Once the crew awakens, we get entirely different methods of direction and editing. When people are walking through corridors, long takes are used that subconsciously increase the dread of the film. When the horror elements of the film occur, quicker cuts are used to accentuate a fast, bloody kill. Scott understands what camera work is required to make a scene really pop.
He slowly ratchets up the tension (even to a fault), making the atmosphere feel unlike any other.
What I Liked…Continued…Continued
Similar to Jaws, the alien in Alien is rarely seen. If you were to calculate the amount of time that the Xenomorph is onscreen, it would probably be less than five minutes. Sometimes, when we look back at films with “nostalgia goggles,” we tend to accentuate qualities of films that great and apply them to the entirety of the film. However, this doesn’t mean that the creature’s presence isn’t felt throughout the film.

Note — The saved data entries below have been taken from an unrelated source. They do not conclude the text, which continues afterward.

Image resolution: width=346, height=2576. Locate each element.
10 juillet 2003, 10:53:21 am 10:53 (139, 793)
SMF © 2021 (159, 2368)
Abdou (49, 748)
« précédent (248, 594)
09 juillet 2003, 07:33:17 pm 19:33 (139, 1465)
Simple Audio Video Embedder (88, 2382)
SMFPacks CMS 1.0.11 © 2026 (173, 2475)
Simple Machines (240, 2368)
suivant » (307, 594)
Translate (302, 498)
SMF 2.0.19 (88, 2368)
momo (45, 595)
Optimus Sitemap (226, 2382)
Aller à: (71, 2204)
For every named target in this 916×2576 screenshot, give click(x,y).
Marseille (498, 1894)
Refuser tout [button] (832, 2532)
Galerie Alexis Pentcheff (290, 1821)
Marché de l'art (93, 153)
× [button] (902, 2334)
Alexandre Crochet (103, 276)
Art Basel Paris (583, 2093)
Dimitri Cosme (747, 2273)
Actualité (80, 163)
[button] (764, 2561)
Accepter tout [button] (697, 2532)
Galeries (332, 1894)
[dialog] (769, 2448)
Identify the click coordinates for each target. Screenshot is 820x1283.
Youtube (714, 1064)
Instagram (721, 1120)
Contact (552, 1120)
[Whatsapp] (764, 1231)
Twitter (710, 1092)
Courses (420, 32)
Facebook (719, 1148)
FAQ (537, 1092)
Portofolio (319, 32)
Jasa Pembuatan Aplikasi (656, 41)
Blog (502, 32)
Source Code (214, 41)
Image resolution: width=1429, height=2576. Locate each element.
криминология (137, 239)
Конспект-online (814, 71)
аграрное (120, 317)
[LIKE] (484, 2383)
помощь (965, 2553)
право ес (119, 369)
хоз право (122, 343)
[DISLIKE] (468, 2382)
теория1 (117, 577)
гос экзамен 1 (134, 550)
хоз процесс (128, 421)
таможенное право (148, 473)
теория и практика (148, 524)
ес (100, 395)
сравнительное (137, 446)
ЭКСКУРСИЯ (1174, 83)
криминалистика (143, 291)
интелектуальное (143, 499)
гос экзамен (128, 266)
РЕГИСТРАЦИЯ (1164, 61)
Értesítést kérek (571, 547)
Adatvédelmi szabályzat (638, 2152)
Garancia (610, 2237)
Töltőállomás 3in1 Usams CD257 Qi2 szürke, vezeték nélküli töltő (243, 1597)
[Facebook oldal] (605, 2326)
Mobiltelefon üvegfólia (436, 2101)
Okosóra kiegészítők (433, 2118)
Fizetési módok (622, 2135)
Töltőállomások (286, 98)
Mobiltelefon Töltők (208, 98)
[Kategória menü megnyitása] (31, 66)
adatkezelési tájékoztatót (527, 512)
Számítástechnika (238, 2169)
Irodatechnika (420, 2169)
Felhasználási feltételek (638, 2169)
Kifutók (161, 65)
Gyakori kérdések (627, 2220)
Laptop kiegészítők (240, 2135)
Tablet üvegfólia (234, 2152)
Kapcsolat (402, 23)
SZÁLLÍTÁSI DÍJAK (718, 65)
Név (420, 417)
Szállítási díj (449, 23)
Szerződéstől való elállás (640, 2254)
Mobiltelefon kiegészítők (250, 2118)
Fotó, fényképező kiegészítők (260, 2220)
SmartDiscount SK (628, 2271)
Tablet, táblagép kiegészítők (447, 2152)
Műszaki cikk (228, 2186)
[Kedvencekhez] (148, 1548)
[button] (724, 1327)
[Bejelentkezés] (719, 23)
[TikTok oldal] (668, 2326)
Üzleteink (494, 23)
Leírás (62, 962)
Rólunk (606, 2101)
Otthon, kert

The combination of the editing techniques and a haunting score make the setting feel absolutely vile. The space feels lived in, gross, and most importantly, ominous. Alien perfectly explores the benefits of atmosphere to a movie’s themes and feel. There’s something to be said about an impending death circling our characters, waiting to jump out and attack. As one character notes, the Xenomorph is a “perfect organism.” It’s an angel of death in a sense, merely a means to an end for our characters.
Alien is certainly a classic film. Not only is it a perfect lesson in the art of suspense, but it has since redefined the genre and set a new standard for monster movies that has seldom been matched, if at all. It gets an A. There’s something to be said about a film that takes it time to set up tense situations without metaphorically “blowing its load” and sacrificing subtext for gore. Alien is at much poetry as it is a monster movie.